--- START ---
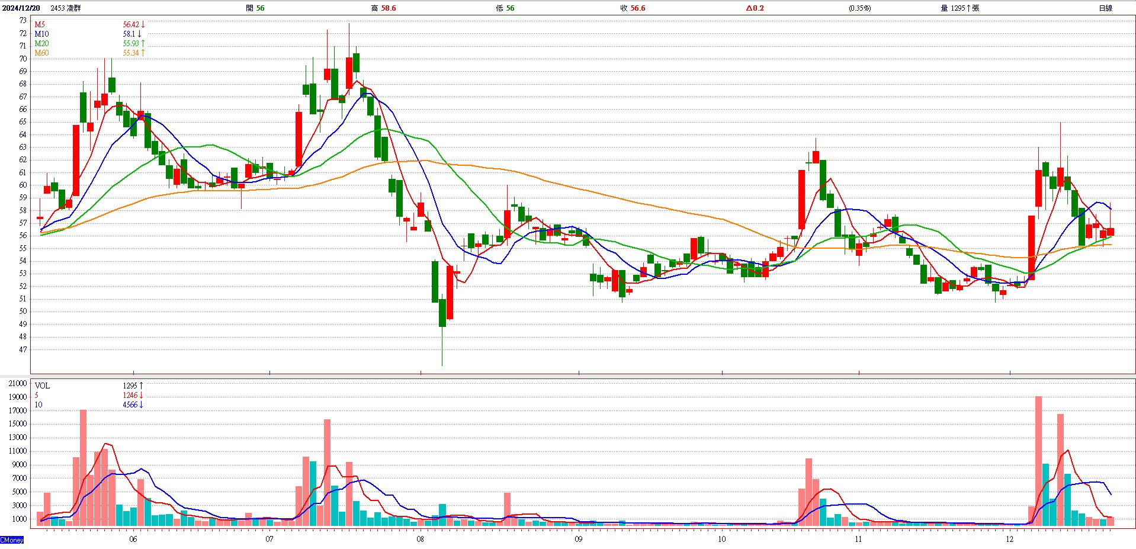The height and width of the screenshot is (549, 1136).
Task: Click the 高 58.6 high price
Action: click(x=383, y=8)
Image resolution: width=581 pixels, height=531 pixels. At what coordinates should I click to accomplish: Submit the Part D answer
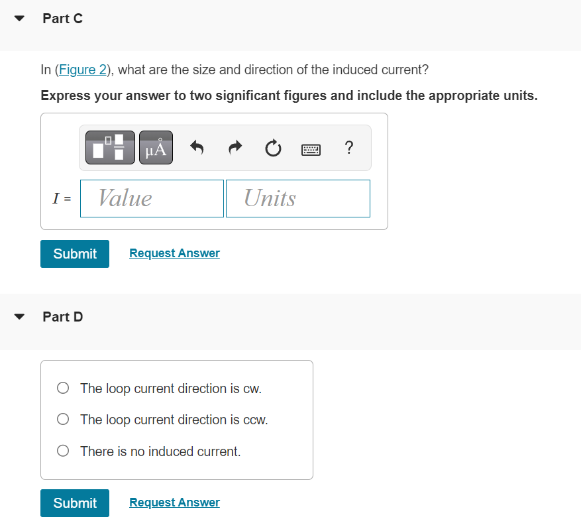click(74, 503)
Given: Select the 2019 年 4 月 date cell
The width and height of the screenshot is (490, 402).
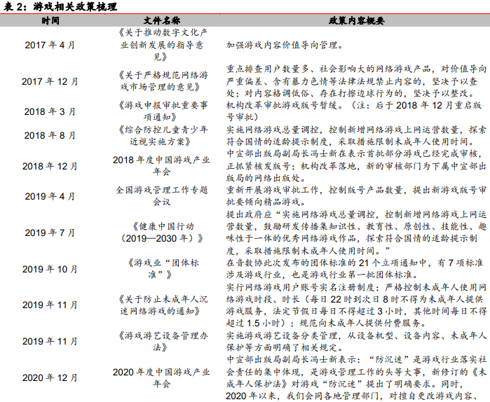Looking at the screenshot, I should 50,196.
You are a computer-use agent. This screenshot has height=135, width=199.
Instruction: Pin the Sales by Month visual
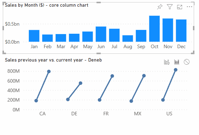(160, 7)
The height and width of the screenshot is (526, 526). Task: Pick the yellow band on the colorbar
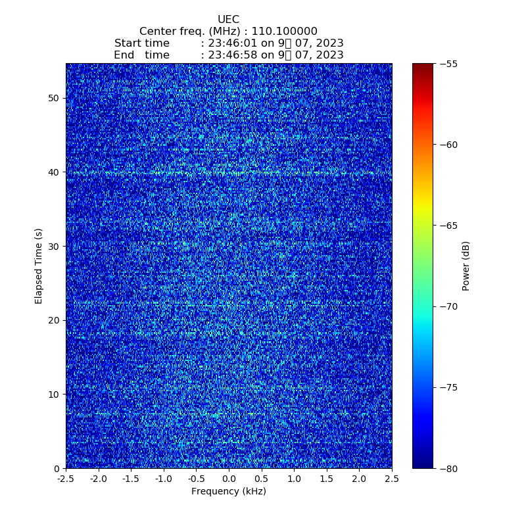(x=423, y=209)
--- END ---
**The task:** Write out again, word for word, only the lines from the one with "The height and width of the screenshot is (526, 526)." through the last line of the material, and omit each picture.

**Task output:**
The height and width of the screenshot is (526, 526). Task: Pick the yellow band on the colorbar
(x=423, y=209)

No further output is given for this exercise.